Source extract ▸
+---+
Here, the plaintiff failed to plead sufficient facts to state a cause of action alleging legal malpractice in connection with the divorce action. The plaintiff’s allegations as to how the Supreme Court might have ruled had her attorney moved ex parte for an order of preclusion were speculative (see Denisco v Uysal, 195 AD3d 989, 991). Moreover, the plaintiff’s allegations that the failure of the defendants to make such an application constituted negligence were conclusory (see [*3]Katsoris v Bodnar & Milone, LLP, 186 AD3d 1504, 1506; Hashmi v Messiha, 65 AD3d 1193, 1194-1196). Further, the plaintiff’s allegation that she sustained actual and ascertainable damages as a result of the defendants’ negligence also was conclusory and speculative (see Katsoris v Bodnar & Milone, LLP, 186 AD3d at 1506; Bua v Purcell & Ingrao, P.C., 99 AD3d 843, 847-848). In sum, “the conclusory allegations of the [amended] complaint failed to adequately plead specific facts to establish that, but for the defendants’ alleged negligent conduct, the outcome in the underlying action would have been any more favorable to the plaintiff[ ], or that the plaintiff[ ] would not have incurred any damages” (Kahlon v DeSantis, 182 AD3d 588, 589; see Denisco v Uysal, 195 AD3d at 991; Janker v Silver, Forrester & Lesser, P.C., 135 AD3d 908, 910; Hashmi v Messiha, 65 AD3d at 1195; cf. McCoy v Feinman, 99 NY2d at 305; Stewart Tit. Ins. Co. v Wingate, Kearney & Cullen, 134 AD3d 924, 924-925).”
+---+
Provided data ▸

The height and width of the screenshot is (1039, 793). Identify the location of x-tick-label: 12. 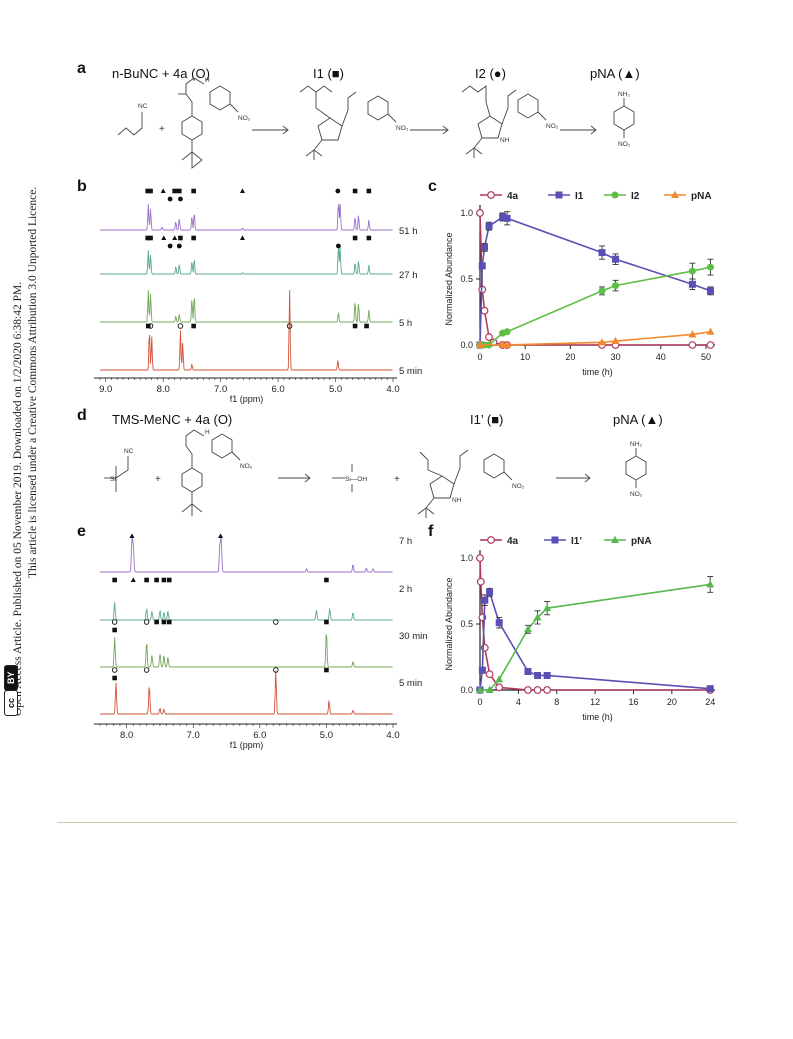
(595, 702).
+---+
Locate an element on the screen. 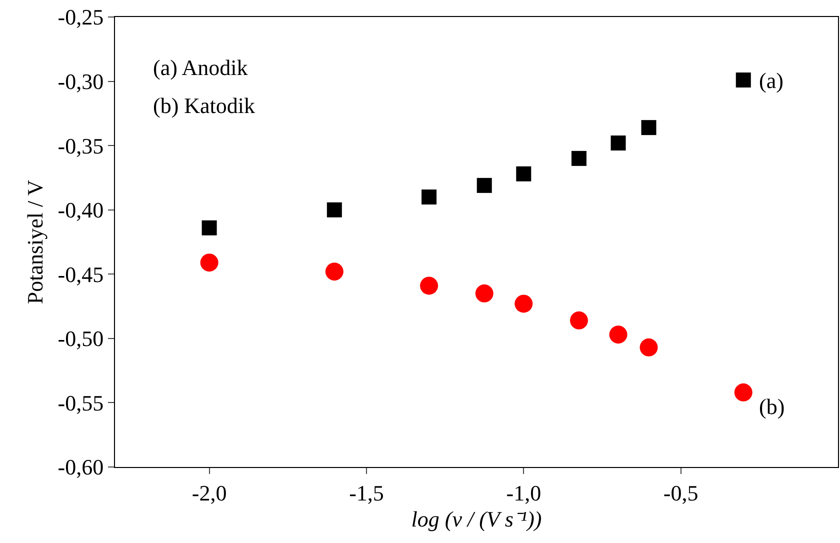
+---+
Task list ▸
1 - List every case cited by name in the passage on the legal malpractice claim, giving each name once.
2 - According to the passage on the legal malpractice claim, what kind of order could the plaintiff's attorney have moved ex parte for?
3 - Write the next part of the passage on the legal malpractice claim, picking up after its final sentence.

Answers to this exercise ▸
1 -
Denisco v Uysal
Katsoris v Bodnar & Milone, LLP
Hashmi v Messiha
Bua v Purcell & Ingrao, P.C.
Kahlon v DeSantis
Janker v Silver, Forrester & Lesser, P.C.
McCoy v Feinman
Stewart Tit. Ins. Co. v Wingate, Kearney & Cullen

2 - An order of preclusion.

3 -
Courts determine when the statute of limitations begins to run against an attorney in one of two general ways.  Either continuous representation ends when there is no longer a relationship of trust and confidence (acrimonious communication) or when the attorney withdraws.  Both can be the basis for the onset of the statute.  In York v Frank  2022 NY Slip Op 05738  Decided on October 12, 2022  Appellate Division, Second Department takes the more conservative position, which it does not always do.

“On October 5, 1999, the plaintiff entered into a retainer agreement with the defendant Blank Rome, LLP, formerly known as Tenzer Greenblatt, LLP (hereinafter the law firm), to provide legal representation, inter alia, in a divorce action. The defendant Donald Frank, an attorney with the law firm, executed the retainer agreement on behalf of the law firm. The attorney-client relationship subsequently deteriorated, and in an order dated June 8, 2001, the Supreme Court, inter [*2]alia, granted that branch of the defendants’ motion which was to withdraw as counsel for the plaintiff in the divorce action. On August 15, 2001, the plaintiff retained new counsel.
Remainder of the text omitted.